Creating users and add roles for them

Creating users and add roles for them

Overview

When a tenant is created in Cozy (starting with version 1.6.0), roles, RoleBindings and keycloak groups will automatically be created in the Kubernetes cluster.

To create a user, refer to the following documentation: Keycloak Admin Console Documentation

Assigning a Role to a User for a Tenant

1. Access Keycloak: To retrieve login credentials, check the secret by running the following command:

   kubectl get secret keycloak-credentials -n cozy-keycloak -o yaml
   

   Keycloak Address: The Keycloak address will match the value specified in the cozystack ConfigMap.

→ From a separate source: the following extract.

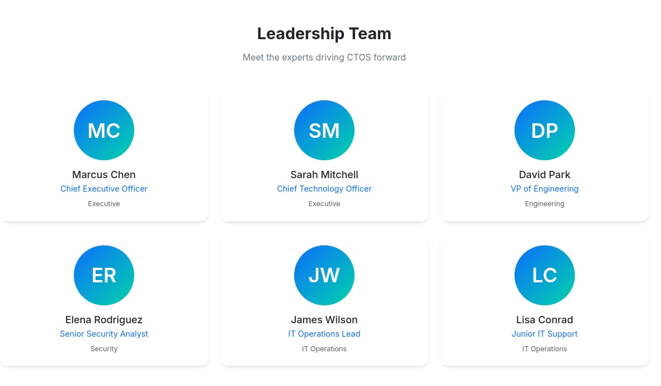Click the Security department label
Viewport: 661px width, 386px height.
(103, 349)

For example, if your ConfigMap looks like this:

    apiVersion: v1
    kind: ConfigMap
    metadata:
    name: cozystack
    namespace: cozy-system
    data:
    root-host: infra.example.org
    api-server-adress: 55.21.33.22
    bundle-name: "paas-full"
    ipv4-pod-cidr: "10.244.0.0/16"
    ipv4-pod-gateway: "10.244.0.1"
    ipv4-svc-cidr: "10.96.0.0/16"
    ipv4-join-cidr: "100.64.0.0/16"
   

   Then Keycloak will be available at: keycloak.infra.example.org

Configure Roles for Each Tenant in Cozy:

Cluster wide

• cozystack-cluster-admin

  • Allow all.

• cozystack-cluster-admin

  • Allow all in "" api group
  • Allow all for helmreleases in helm.toolkit.fluxcd.io and apps.cozystack.io

Tenant wide

• tenant-abc-view

  • Read-only access to resources from our API.
  • Ability to view logs.

• tenant-abc-use

  • All previous permissions
  • VNC access for virtual machines.

• tenant-abc-admin

  • All previous permissions
  • Ability to delete pods, along with all permissions from tenant-abc-use.
  • Ability to create, update, and delete resources from our API (excluding tenant, monitoring, etcd, ingress).

• tenant-abc-super-admin

  • All previous permissions
  • Ability to create, update, and delete tenant, monitoring, etcd, and ingress.